The git status command is nice if you just want to see which files reside in which states, but what if you want to go the other direction and see more information than just what git status shows? Well, Git has a command for that too.
If the git status command is too vague, and you want to see the actual changes being made in these files and not just know which files have been changed, you can use the git diff command.
You can use git diff to answer two questions:
- what changes have I staged that are ready to be committed?
- what changes have I made, but not staged?
If we want to see the changes we've staged that will go into our next commit, we can use git diff --staged.
git diff --staged
This command compares our staged changes to our last commit snapshot. When we run git diff --staged, we're going to see an interesting detailed response. So let's go over how to read this output.
The first thing we see are the compared file versions. Git diff is comparing file a with file b. Now in almost every case, file a and file b will be the same file, but just in different snapshot versions. This is shown with diff --git, and then file a followed by file b.
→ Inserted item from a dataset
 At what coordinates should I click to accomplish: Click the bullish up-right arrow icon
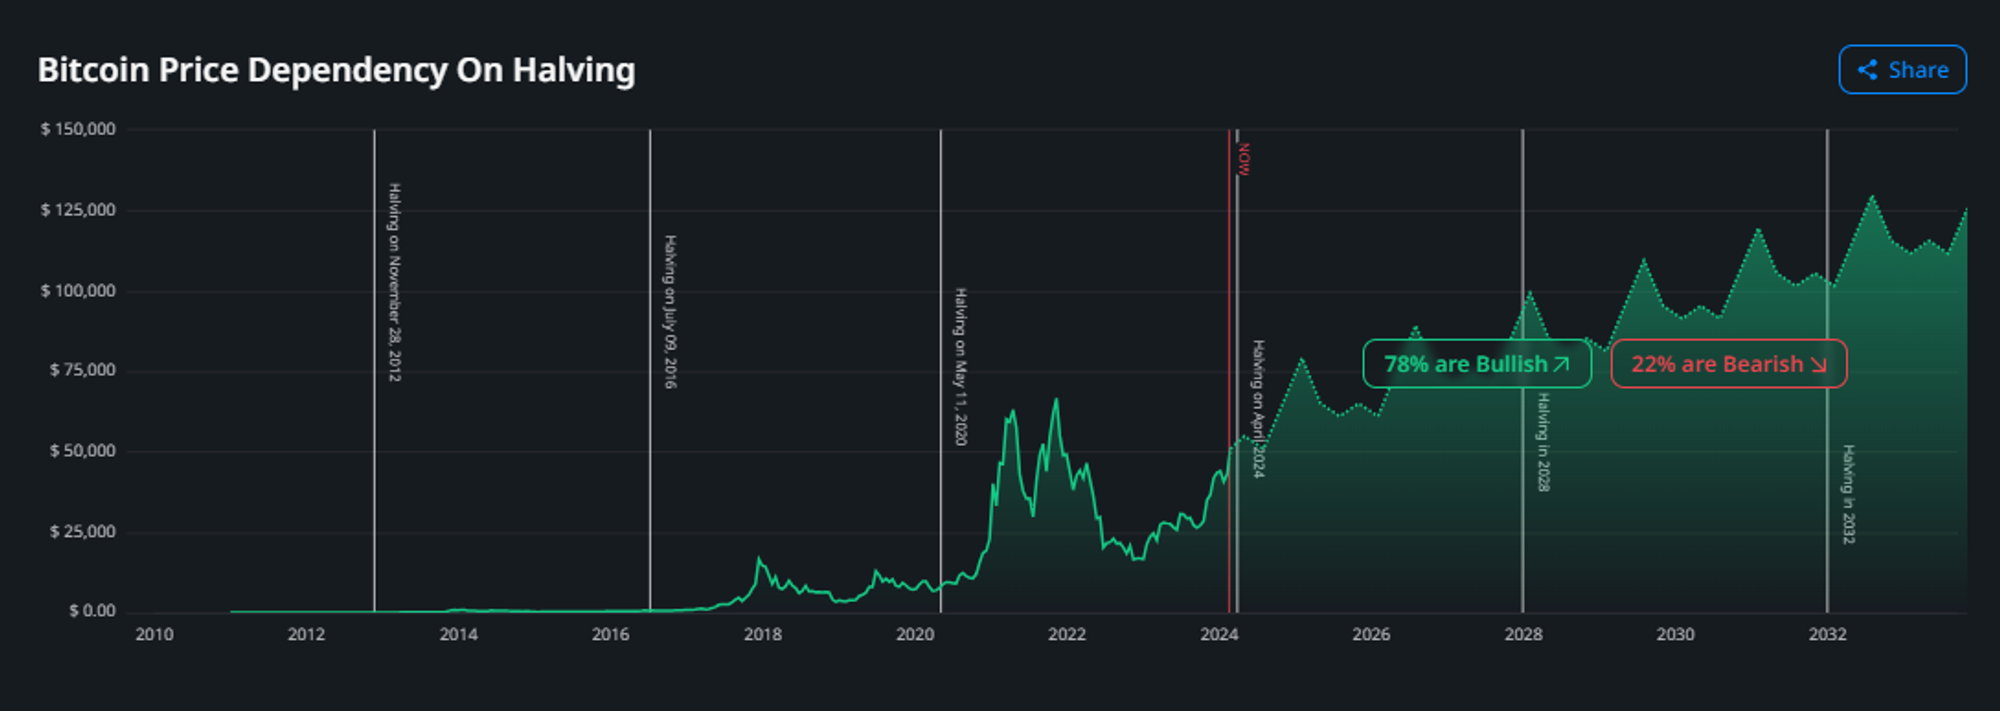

The next line is the file metadata. Now this is technical information of our files. The first two numbers are the hashes or IDs of the two file versions that are being compared. As we were briefly introduced to SHA1 hashes, git identifies a file object at a specific version by using the SHA1 hashes.
The last number is most likely going to be 100644. Now this is just an internal file mode identifier that represents a normal file. Now, there are other number identifiers which we will not explore now.
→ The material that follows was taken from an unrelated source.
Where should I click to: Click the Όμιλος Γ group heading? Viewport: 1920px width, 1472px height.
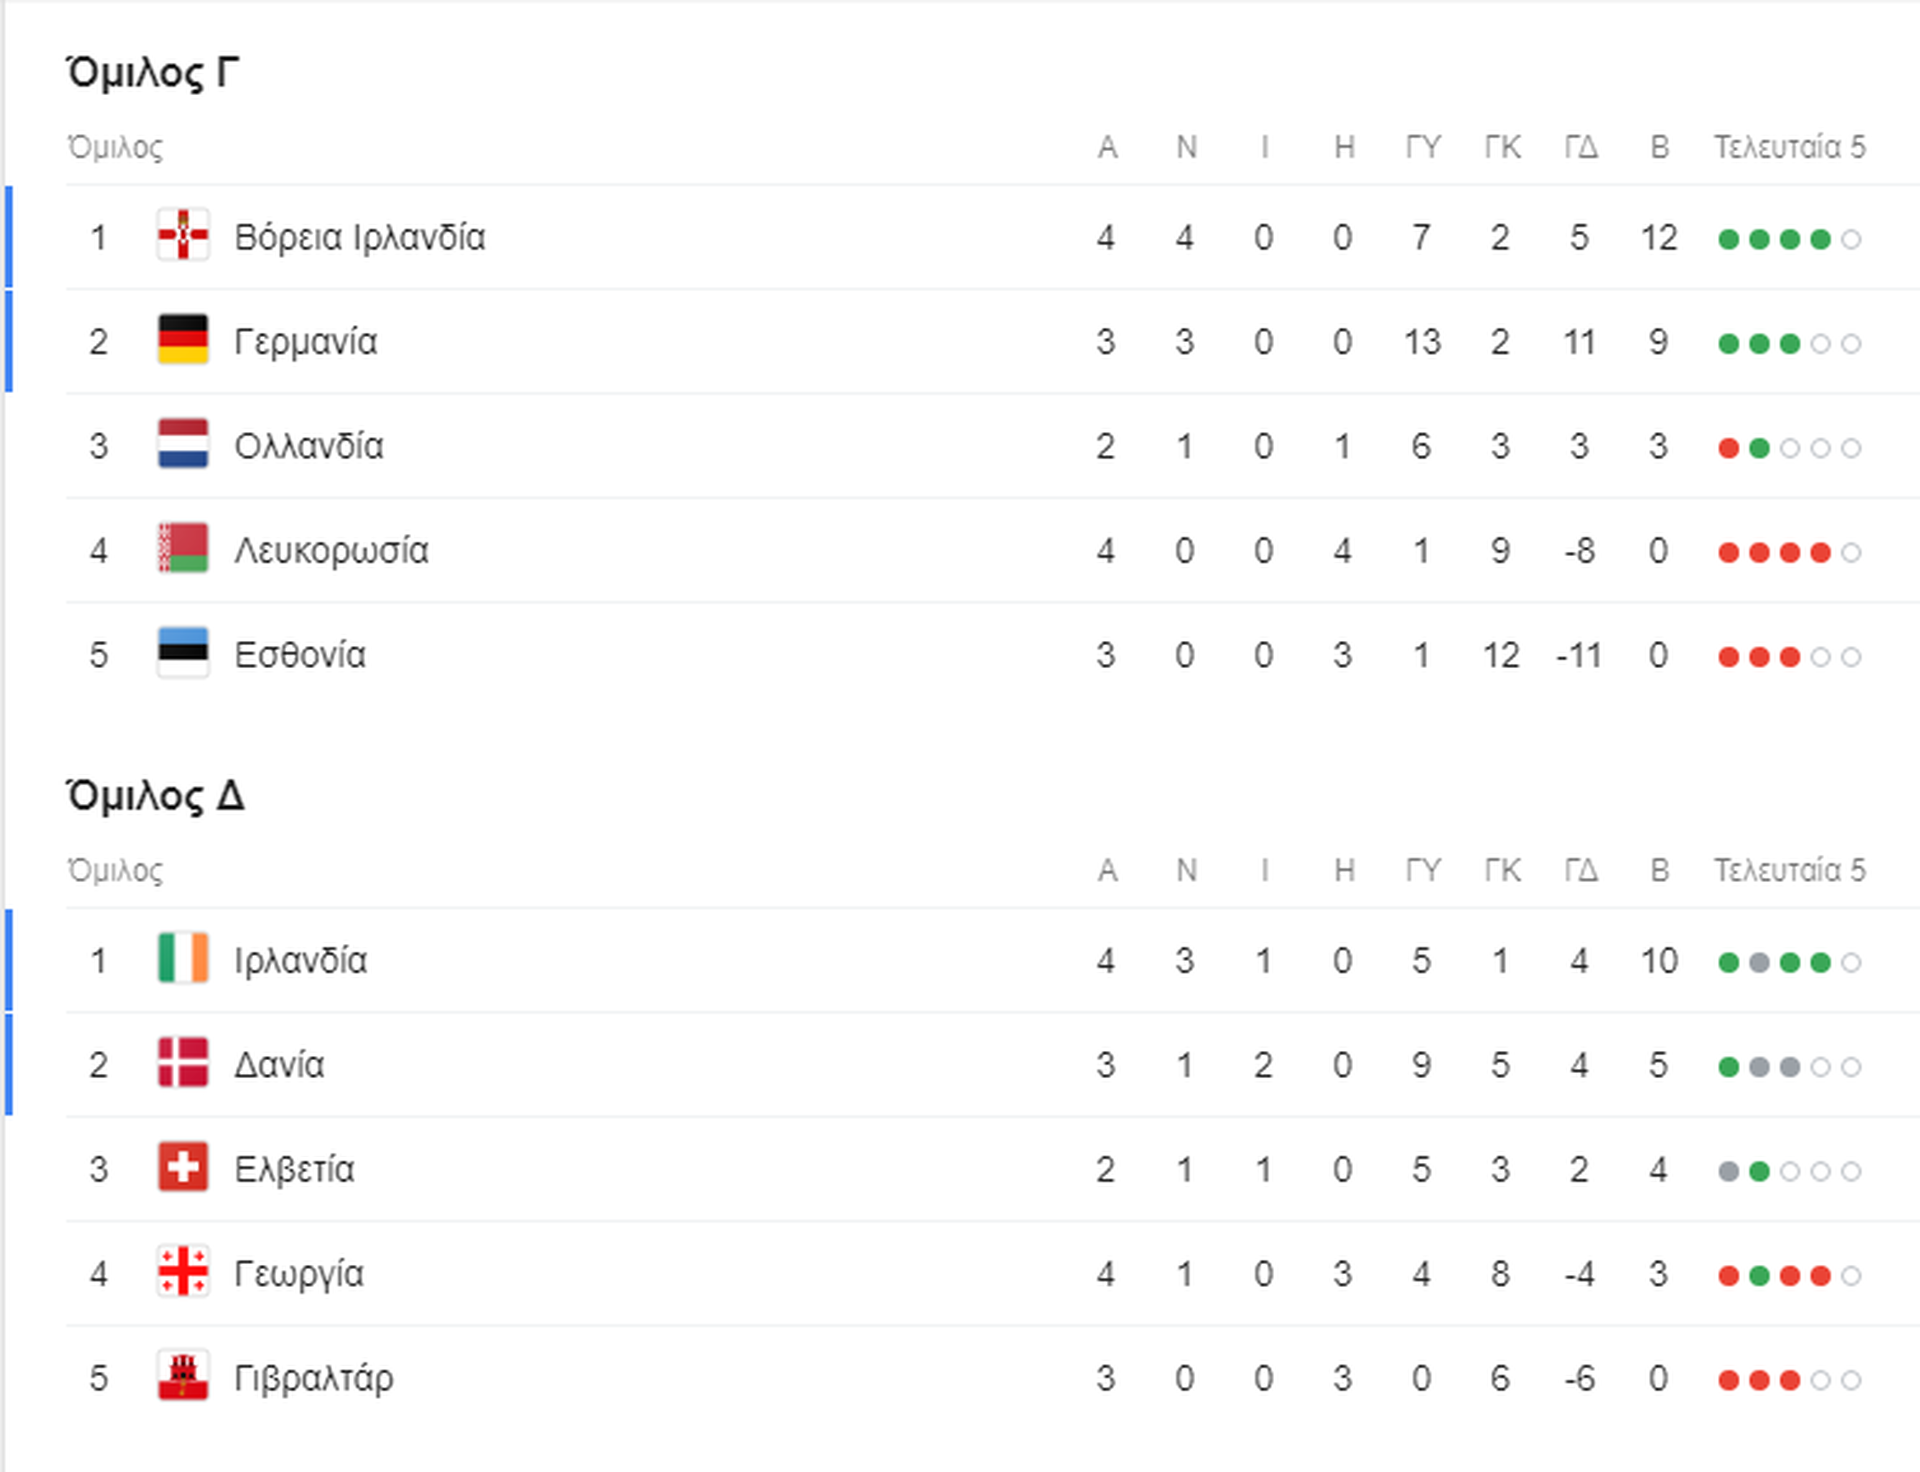point(153,73)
Next we see the change markers for file a and b. File version a is assigned with the minus symbol, and file version b is assigned with the plus symbol. Next there is the diff chunk, which is made up of two parts, the chunk header and the chunk changes. At the top of this chunk, is the chunk header, and the header is enclosed with two @ symbols on each side and will tell you which lines were changed in the file versions. File a is represented with a minus sign, and file b is represented with a plus sign. In this example, the +1 is saying that the plus sign, being file b, begins at line 1 and then has one line modified.
After the chunk header, we have the chunk changes that contain the actual line changes. Now this often includes a few lines of unchanged lines before or after the changes to help provide context of where these changes are being made in the files.
These changes will either have a minus or a plus sign in front of the change to show you what version that change is occurring in. However, for files with only one or two lines of content, these extra lines may not show up.